Continue the convolution rounder patch below from the point where it stops.
— START OF SUPPLIED TEXT —
From 993f66a3de1c396c8540d6bb3bb0cbd3c9f540f9 Mon Sep 17 00:00:00 2001
From: Michael Walter <michael.walter@ist.ac.at>
Date: Thu, 21 Jun 2018 11:18:24 +0200
Subject: [PATCH 5/8] convolution rounder in dp

---
 dgs/dgs_gauss_dp.c  |   2 +-
 dgs/dgs_rround.h    |  30 ++++++++++++
 dgs/dgs_rround_dp.c | 109 ++++++++++++++++++++++++++++++++++++++++++++
 3 files changed, 140 insertions(+), 1 deletion(-)
— END OF SUPPLIED TEXT —
— START OF DATA ROWS —
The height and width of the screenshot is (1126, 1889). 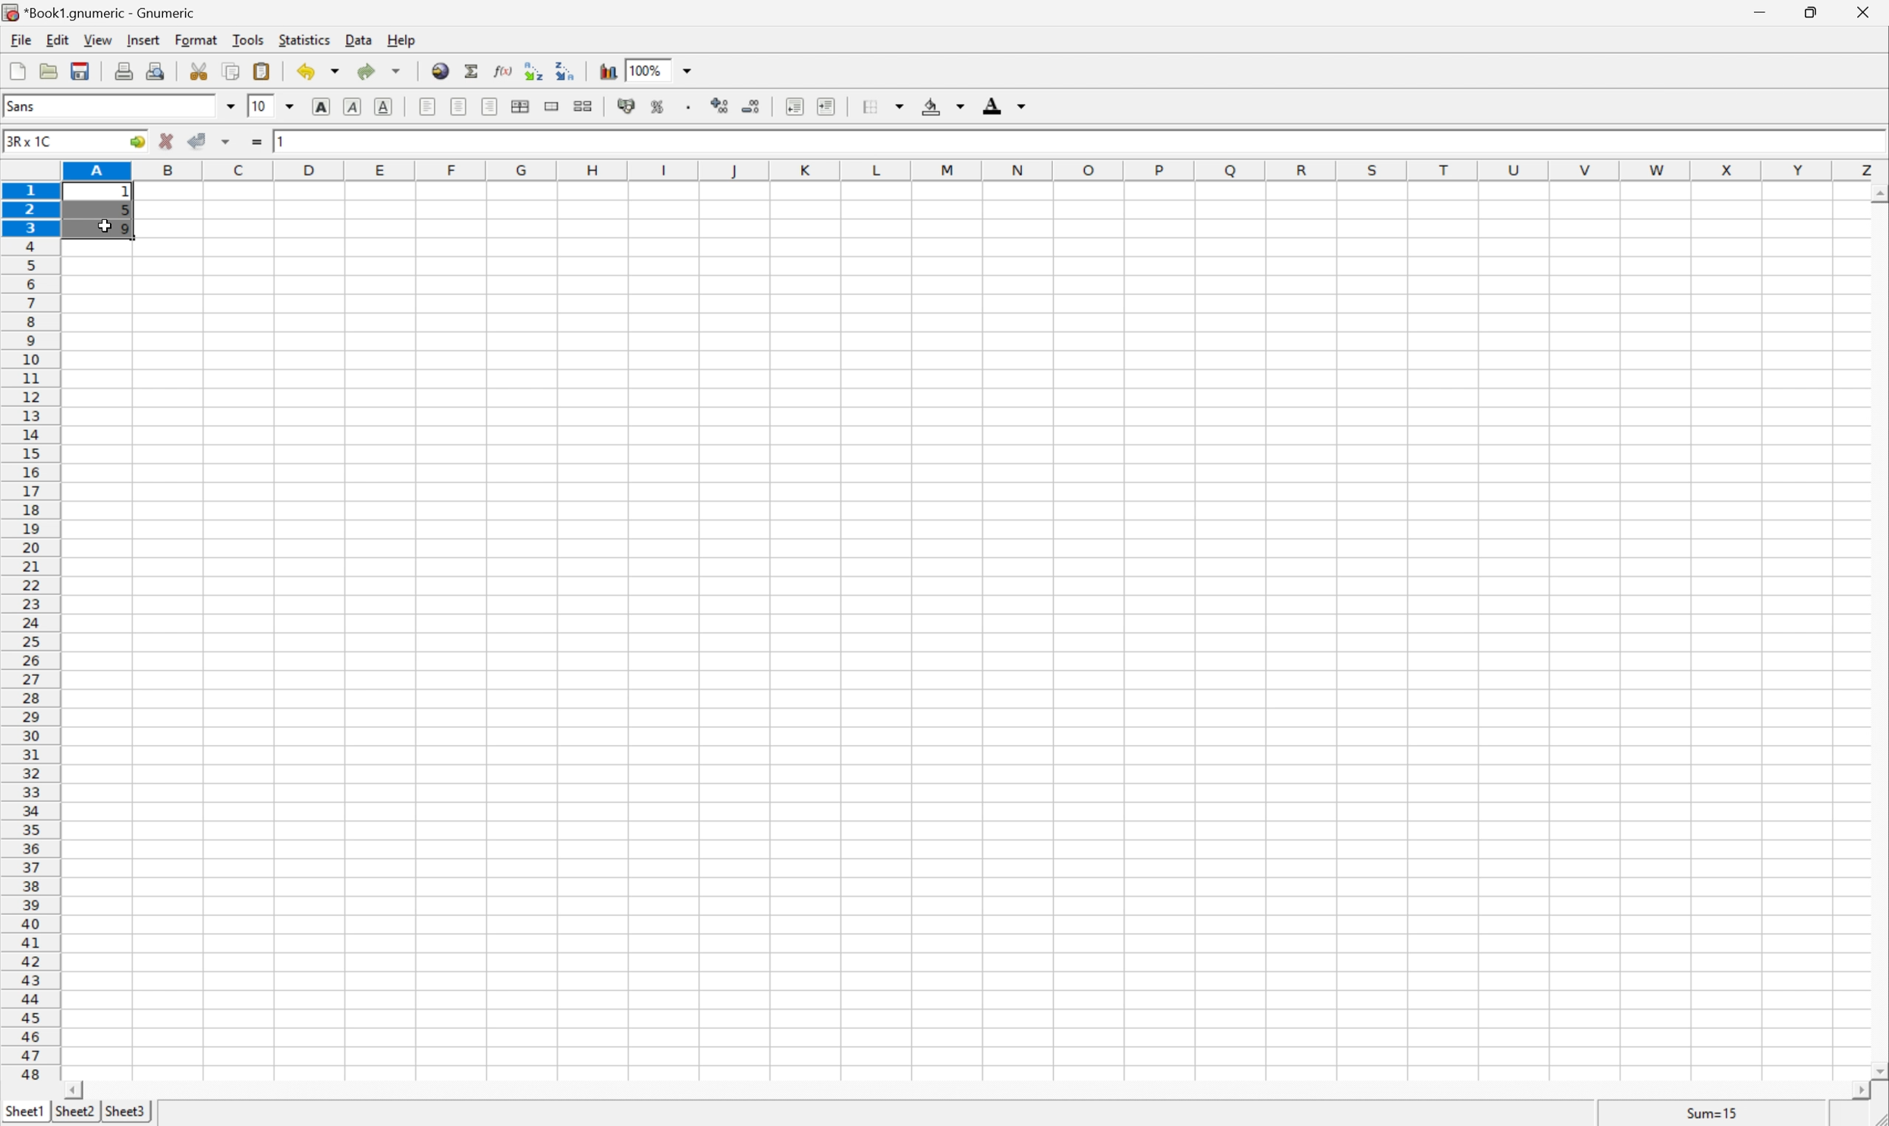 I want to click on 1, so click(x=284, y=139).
— END OF DATA ROWS —
— START OF DATA ROWS —
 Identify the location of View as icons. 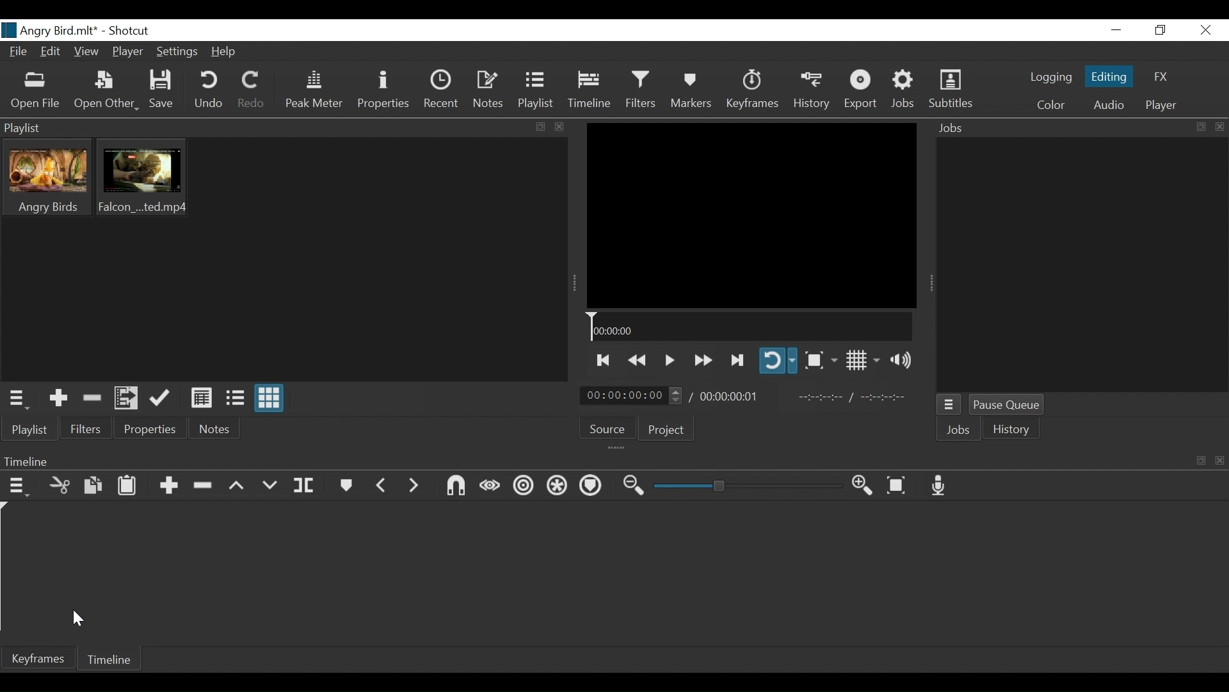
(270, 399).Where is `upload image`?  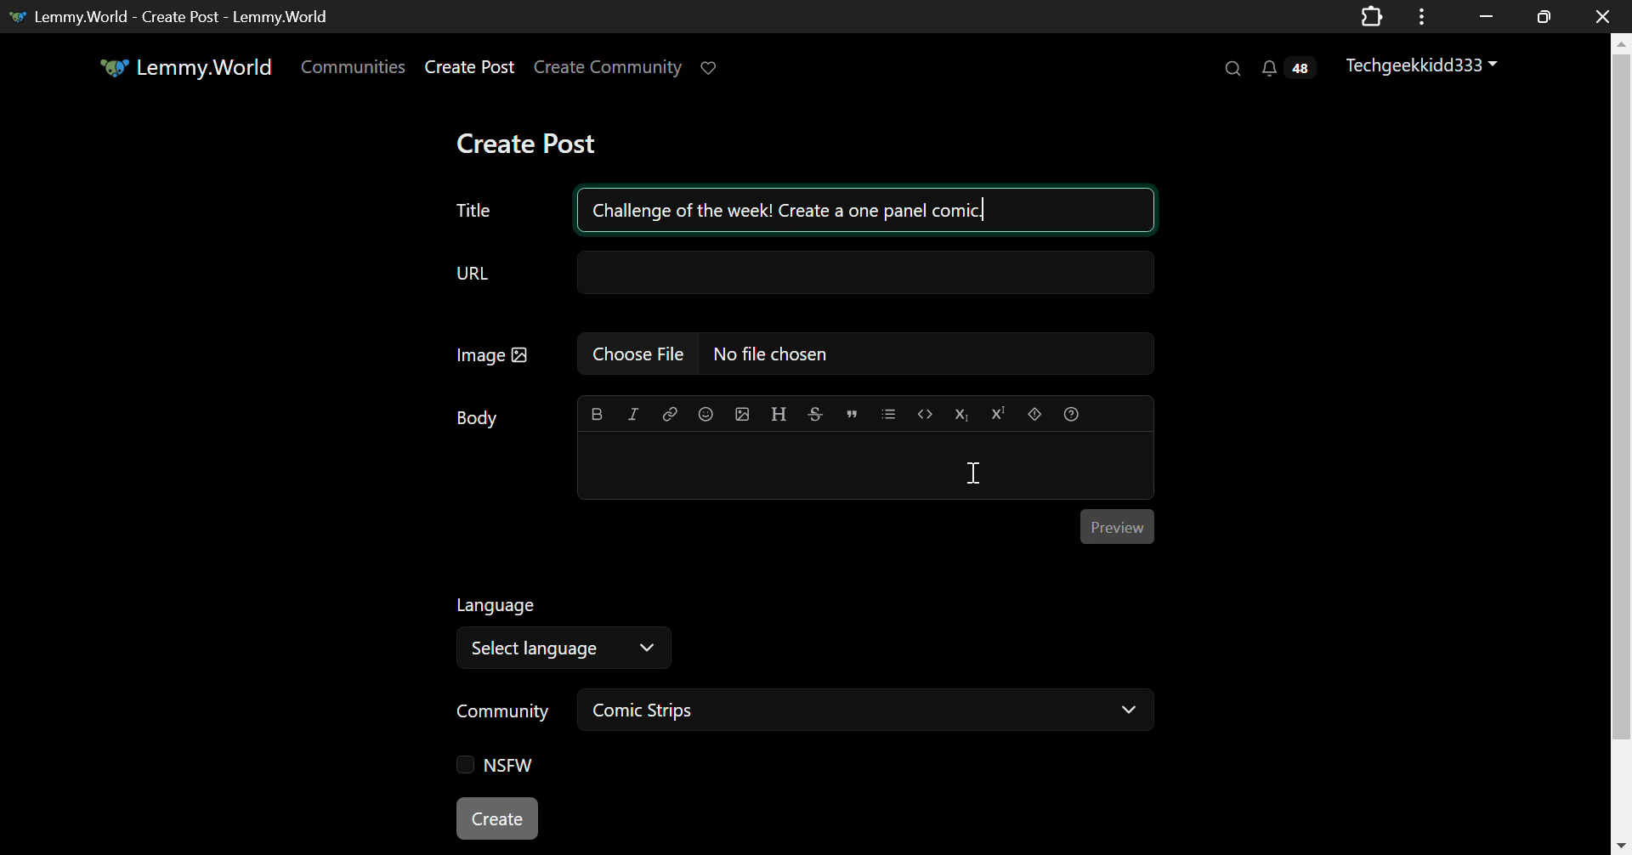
— END OF DATA ROWS —
OUTPUT OF THE EXERCISE:
diff --git a/dgs/dgs_gauss_dp.c b/dgs/dgs_gauss_dp.c
index ed75c3b..ebccc2f 100644
--- a/dgs/dgs_gauss_dp.c
+++ b/dgs/dgs_gauss_dp.c
@@ -257,7 +257,7 @@ dgs_disc_gauss_dp_t *dgs_disc_gauss_dp_init(double sigma, double c, size_t tau,
     long z2 = 1;
     
     // compute recursion level for convolution
-    while (table_size > (DGS_DISC_GAUSS_MAX_TABLE_SIZE_BYTES >> 1)) {
+    while (table_size > DGS_DISC_GAUSS_MAX_TABLE_SIZE_BYTES) {
       recursion_level++;
       z1 = floor(sqrt(current_sigma/(eta*2)));
       if (z1 == 0) {
diff --git a/dgs/dgs_rround.h b/dgs/dgs_rround.h
index 40ebb24..967c57b 100644
--- a/dgs/dgs_rround.h
+++ b/dgs/dgs_rround.h
@@ -21,6 +21,9 @@
  - ``DGS_RROUND_KARNEY`` - Use Karney's algorithm. This is better than 
    uniform rejection sampling.
 
+ - ``DGS_RROUND_CONVOLUTION`` - Use convolution to reduce to alias 
+   sampling.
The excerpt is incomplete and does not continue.